§ **RECORD SET**
● ● ●

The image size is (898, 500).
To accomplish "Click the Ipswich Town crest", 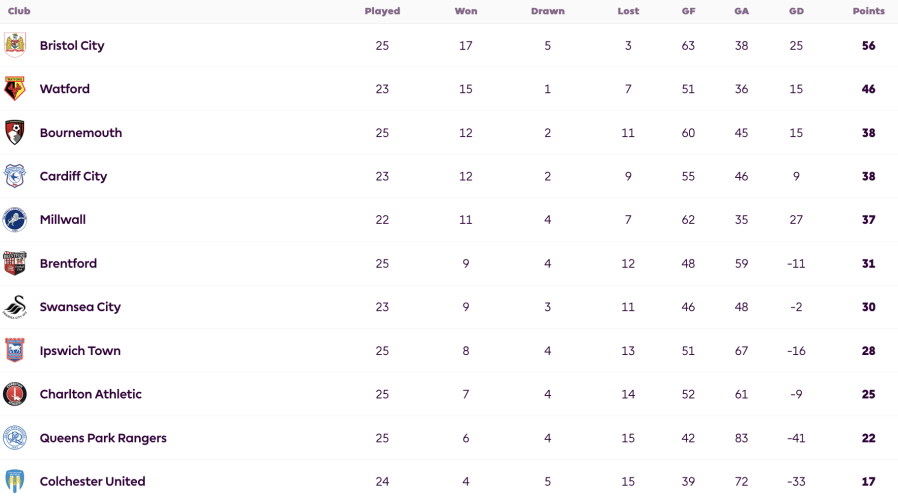I will 15,351.
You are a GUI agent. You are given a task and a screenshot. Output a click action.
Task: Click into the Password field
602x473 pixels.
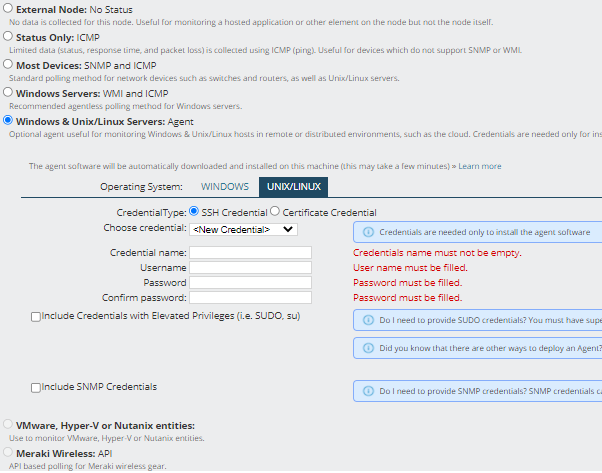tap(250, 283)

● ● ●

§ **BRIEF**
Nothing but the lines from the line containing "You are a GUI" through the last line of the material may be output, and they must be copied exactly, without pictures.

§ **RESPONSE TO THE TASK**
You are a GUI agent. You are given a task and a screenshot. Output a click action.
Task: Click into the Password field
602x473 pixels.
tap(250, 283)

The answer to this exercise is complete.